I never expected to be so enchanted with The Makioka Sisters. Every year, it seems, someone participating in the Japanese Literature Challenge either reads it, or mentions it, and yet I have not begun it until this year. Surely this is one of the ways that blogging enriches our reading: by sharing what we have read with one another.
In Book One we are introduced to the four sisters, and I must confess that at first I had some trouble keeping them straight. There is the eldest, Tsuruko, who manages the family’s main house in Osaka since their father’s death. Sachiko is the second eldest, a married woman with a daughter named Etsuko, with whom the two youngest sisters prefer to live in Ashiya. The third daughter is Yukiko, the one who must marry before her younger sister, Taeko can marry. However, it is proving to be quite a difficulty to find Yukiko a husband. Already, by the close of Book I, two suitors have been dismissed; the first, for having a mother with dementia (does insanity run in the family?), the second for being too old.
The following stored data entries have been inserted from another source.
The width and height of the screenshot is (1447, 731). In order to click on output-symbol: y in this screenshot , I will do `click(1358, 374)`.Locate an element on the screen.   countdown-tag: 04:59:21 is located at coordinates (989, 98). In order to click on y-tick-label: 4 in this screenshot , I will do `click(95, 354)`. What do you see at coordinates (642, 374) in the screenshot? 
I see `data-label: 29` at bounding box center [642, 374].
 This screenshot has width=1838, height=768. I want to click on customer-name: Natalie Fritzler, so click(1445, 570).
I enjoy the mood Tanizaki creates, reminding me of the quiet elegance in Japan which I so adore, and in which my American self so sorely stood out. (Even though I tried to be subdued.) Consider this passage about the sisters viewing the cherry blossoms, for which they have specially dressed:
And so, coming back from the western suburbs on the afternoon of the second day, and picking that moment of regret when the spring sun was about to set, they would pause, a little tired under the trailing branches, and look fondly at each tree – on around the lake, by the approach to a bridge, by a bend in the path, under the eaves of the gallery. And, until the cherries came the following year, they could close their eyes and see again the color and line of a trailing branch.
“…picking that moment of regret when the spring sun was about to set…” I love that phrase! It even reminds me of Guerlain’s perfume, L’Heure Bleu, describing the moment of a Parisian day when dusk is beginning at “the blue hour.” There is so much atmosphere, in my mind, that Tanizaki is able to convey.
I felt, while I was reading, no small amount of frustration with Yukiko. At first, I figured she was just being demure. She would cast her eyes down, and remain silent, during the attempts at her marriage arrangements. But, at the end of Book I, I had a sense that she was getting exactly what she wants. Does she even want to be married? Perhaps she is happy with her life as it is, being favored aunt of Etsuko, living comfortably with her sisters who seem to take care of her emotionally and physically.
“She keeps quiet and has everything her way,” said Sachiko. “Wait and see how she manages her husband.” (p. 150)
Are you as taken by the novel as I am? By the nuances of daily life, by the overly polite conversations between Itani, the hair-dresser/marriage arranger, and the Makioka sisters? Are you sensing a downfall imminent for them all? I am curious as to how your reading is going, and I wonder if you have felt any of the things I mentioned here, or have questions of your own?
Until March 17, then, when we talk about Book II.